O Fim da Rua · 2026 · Ficção científica, Mistério, Thriller
Quando o roteiro entende o próprio gênero
SurpresaPor
Ademar jrCrítico da Casa
Assistido no cinema · sessão em 2026-08-16 · UCI Palladium · Sala 1
Nota da casa × mundo
Poltrona12 (a casa)
3,5/5
TMDb67
Sou muito fã de ficção, especialmente das obras com estética dos anos 80, então o trailer não precisou de muito para me convencer, ainda mais trazendo um elenco ótimo para um filme do gênero survival. A expectativa não estava muito alta, o que acabou sendo ao mesmo tempo positivo e negativo. Positivo porque fui surpreendido por um filme cheio de personalidade, ousado, e cujo roteiro consegue se expressar em tela sem muita interferência do estúdio. Negativo porque o marketing foi fraco, e o estúdio tem em mãos um filme muito bom, que renova a identidade do gênero ao qual se propõe, correndo o risco de sofrer com a falta de divulgação. Ainda assim, acredito que o boca a boca vai dar força.
Acompanhamos uma típica família dos anos 80, e logo no início já recebemos um pouco da individualidade de cada personagem, assim como o lado problemático do sonho americano. Após essa introdução temos o estopim da trama nos entrega a uma ficção que dá o desenrolar do filme, porém para quem sabe a premissa do filme se preocupa por saber que o tema seguinte é batido e falhou assim como foi nos últimos filmes de Jurassic Park. Porém, é aí que o filme mostra que entende o jogo, ele brinca com isso de maneira confortável dentro da história. Não há uma tentativa de recriar o que já existe, mas sim de dar um novo respiro a uma identidade que estava desgastada, e ele acerta, trazendo muitas e variadas referências à cultura do gênero e, ao mesmo tempo, mantendo a seriedade da situação.

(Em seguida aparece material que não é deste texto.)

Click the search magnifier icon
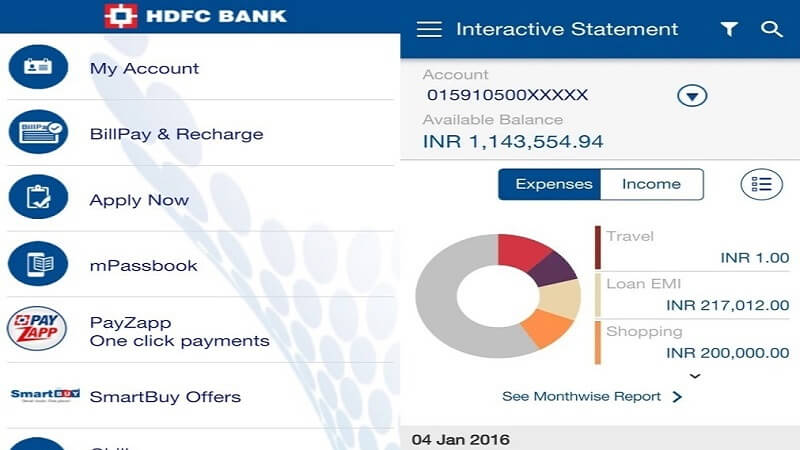This screenshot has width=800, height=450. (x=771, y=29)

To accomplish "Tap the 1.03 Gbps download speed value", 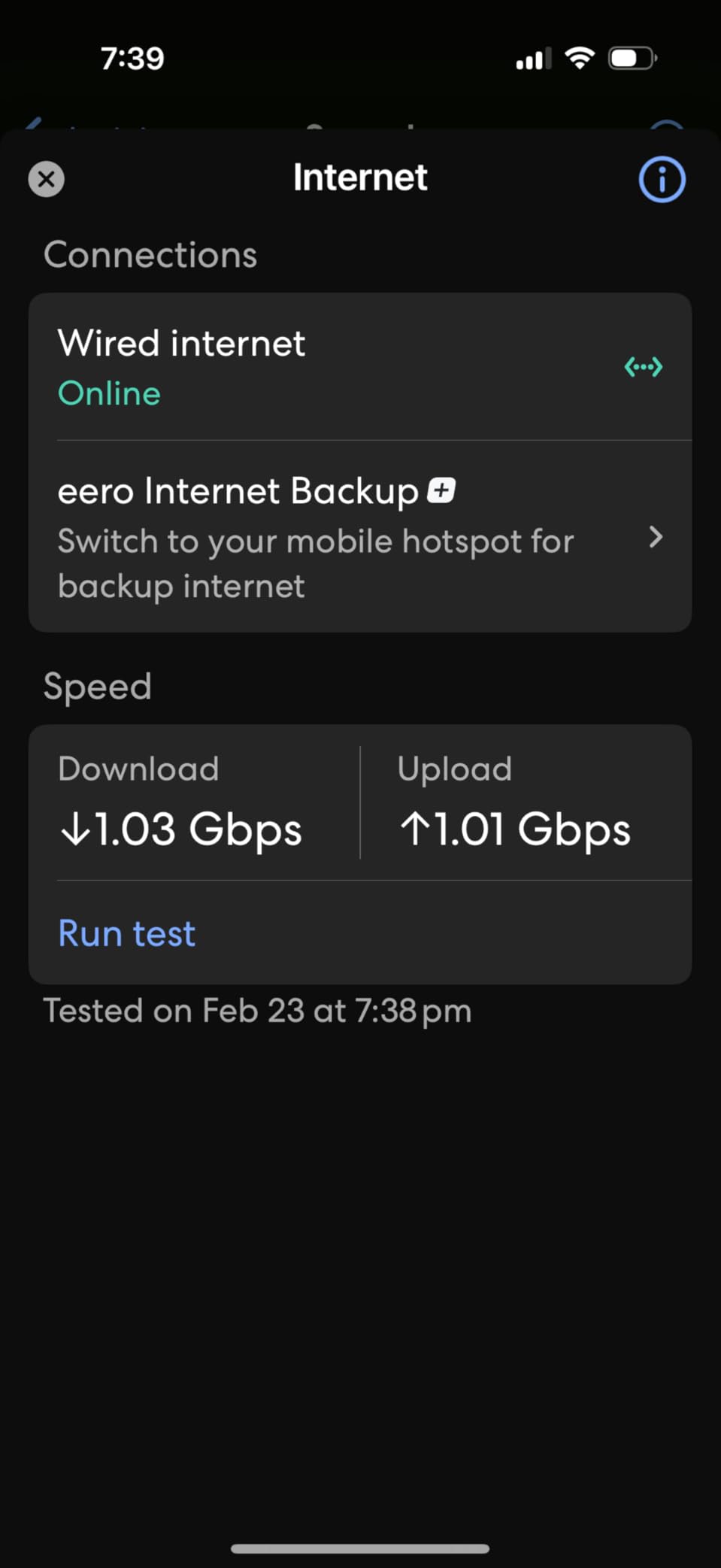I will [x=198, y=829].
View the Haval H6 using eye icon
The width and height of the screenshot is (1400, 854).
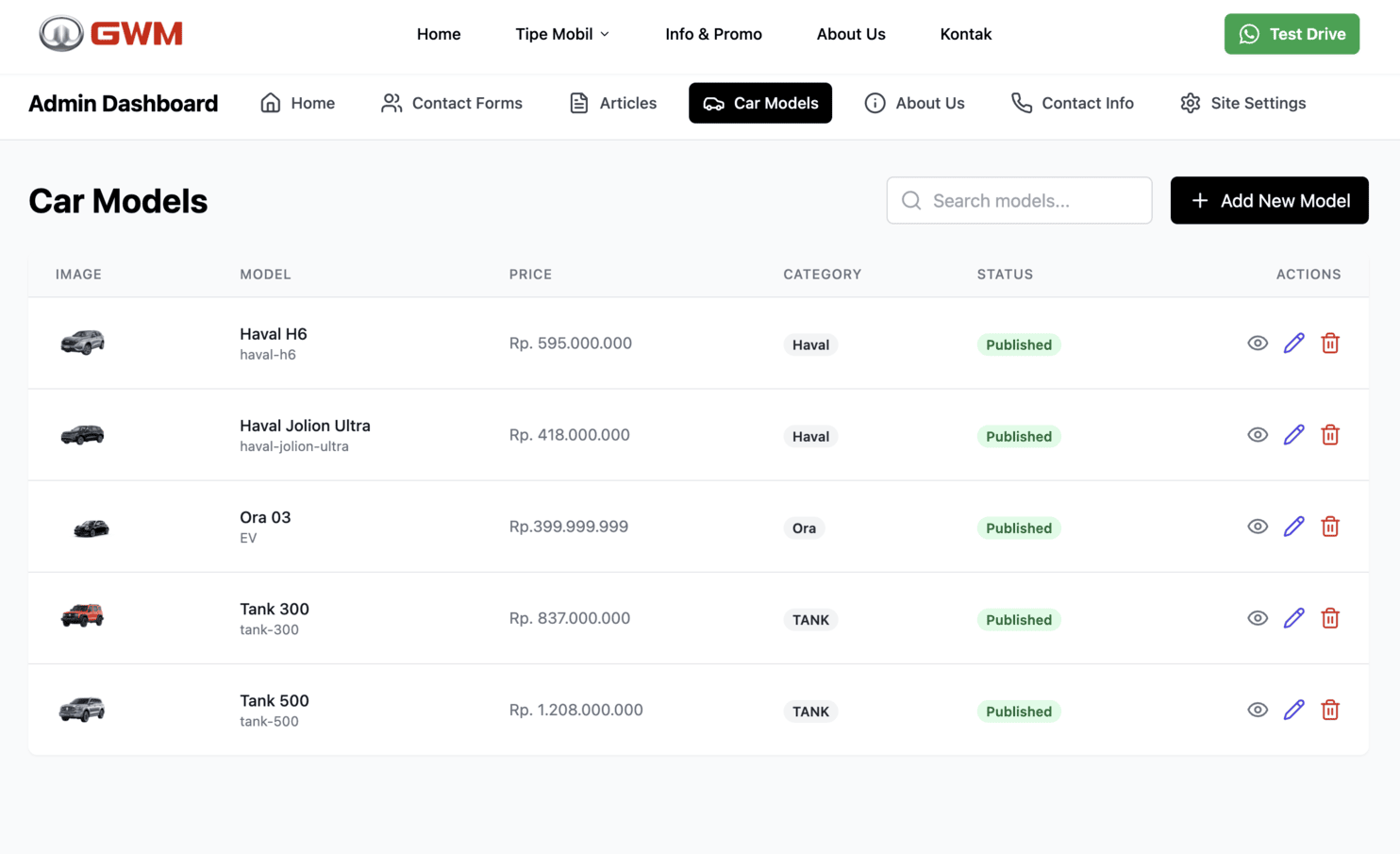pyautogui.click(x=1257, y=343)

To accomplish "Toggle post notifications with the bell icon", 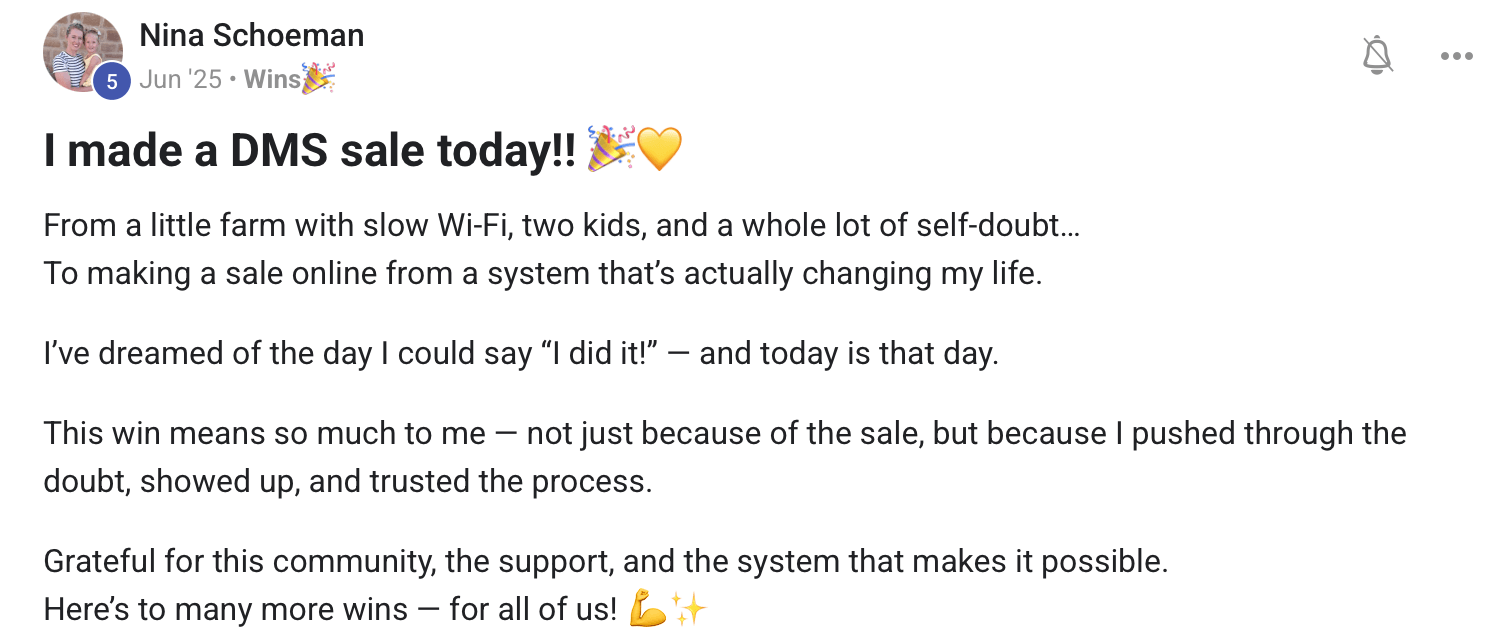I will [x=1377, y=56].
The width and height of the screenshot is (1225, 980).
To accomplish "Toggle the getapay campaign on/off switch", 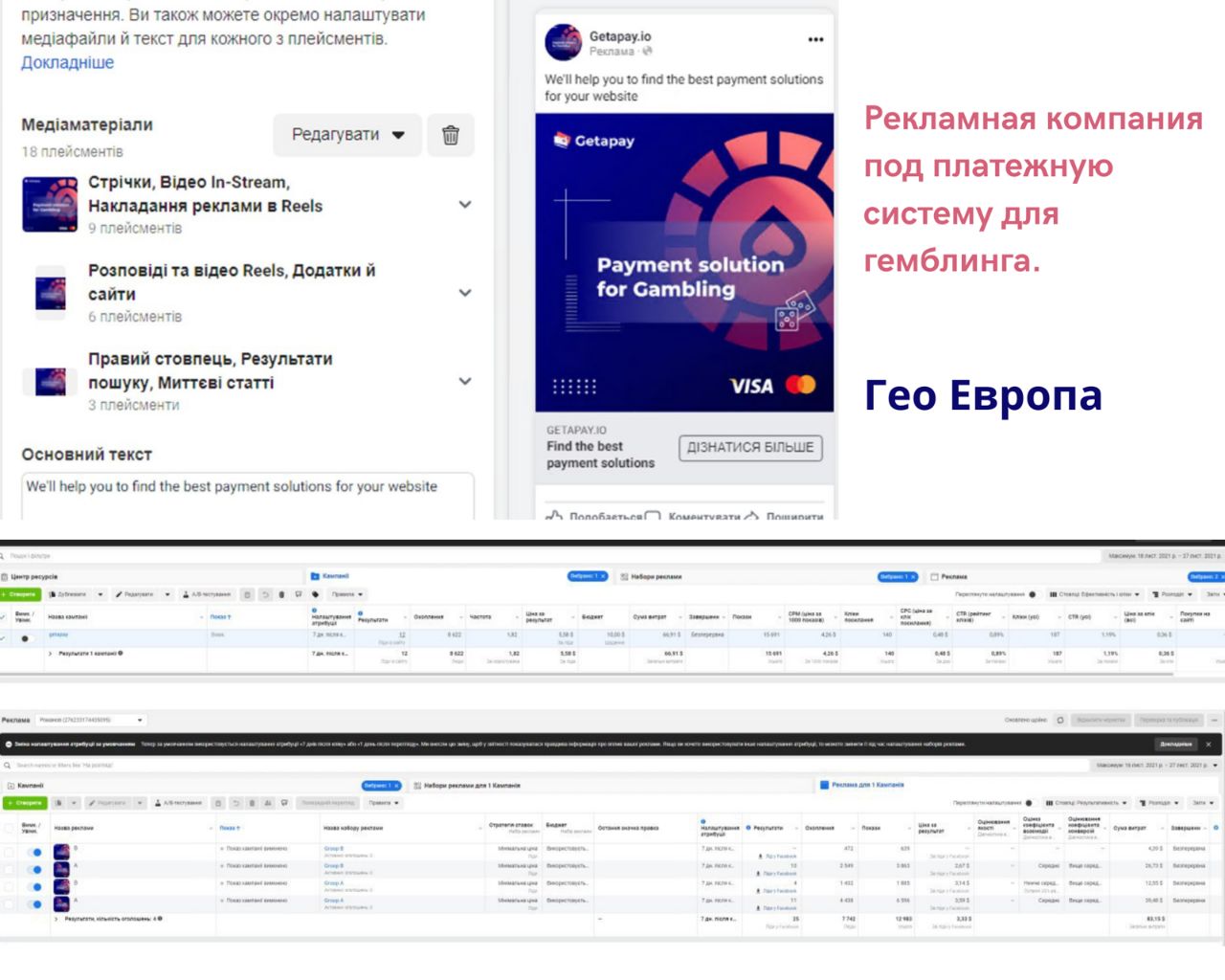I will point(26,638).
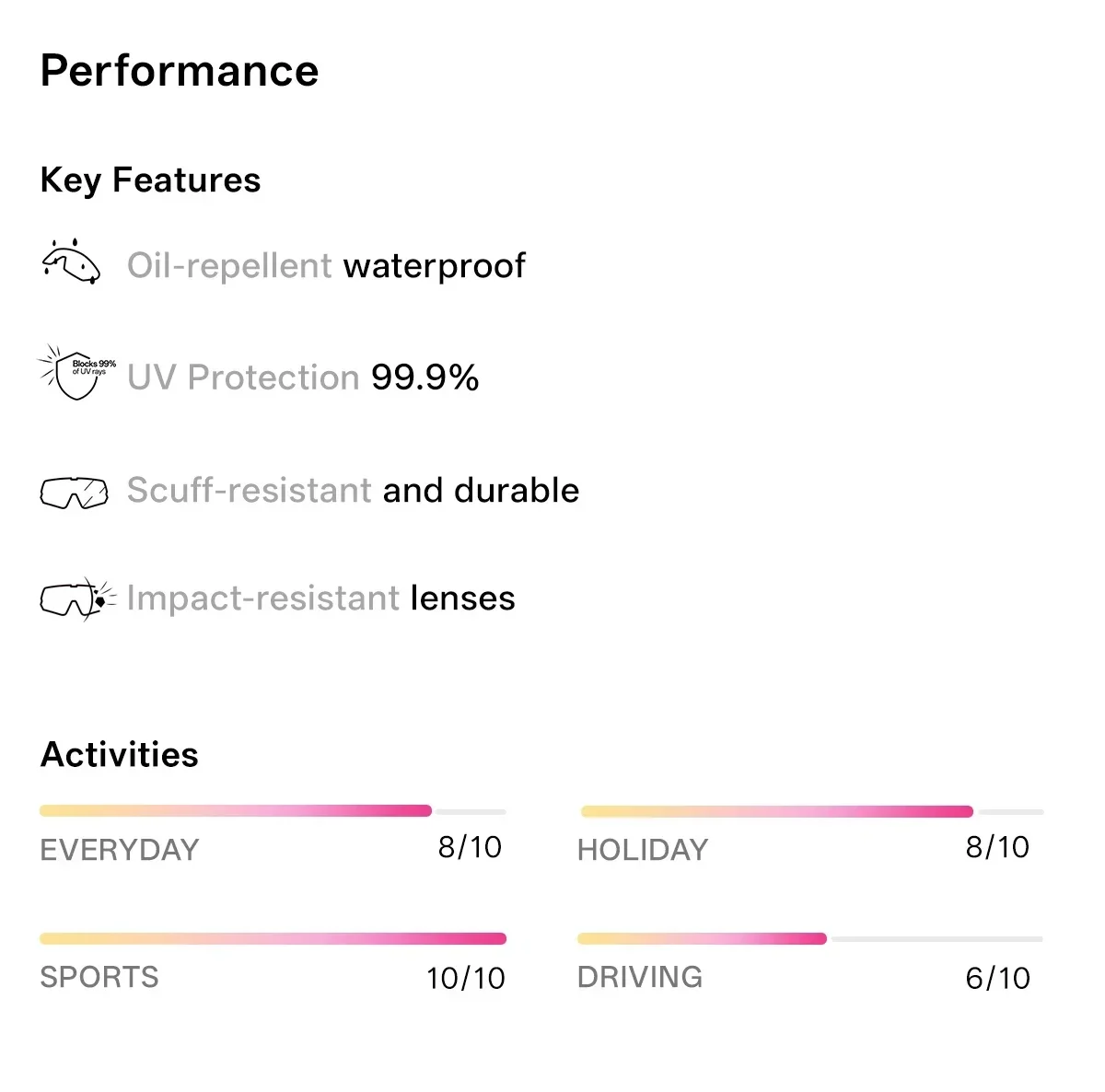Select the Oil-repellent waterproof feature text
The image size is (1105, 1092).
click(x=326, y=266)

A trama sustenta sua ficção sem precisar de muitas explicações, o que contribui para aceitarmos facilmente o “é isso, e agora?”. Com uma pitada de galhofa que logo é silenciada por alguma sequência totalmente oposta, temos um tempero excelente: uma família lutando para sobreviver contra criaturas pré-históricas. Anne Hathaway, como sempre, entrega uma atuação de destaque, interpretando uma personagem que quer contribuir para o crescimento da família em uma época em que isso ainda era mal visto. Ewan McGregor também está muito bem ao representar o marido otimista, mas que tenta carregar sozinho fardos desnecessários.
Acredito que é um filme que flerta com o exagero, mas faz isso de forma pensada. Claro, há problemas de roteiro, mas nada que não seja compensado pela ousadia da obra. Ele consegue se sustentar na galhofa, ser cruel, chocar e arrancar risadas, aquele tipo de filme que, quando você assiste, não consegue se incomodar porque ele resolve qualquer pastelão logo na cena seguinte.
É um filme pelo qual torço muito para que tenha bom desempenho, para que o mercado entenda que o problema não é a ficção nem o orçamento, e sim o roteiro e a direção fraca que muitos estúdios insistem em entregar.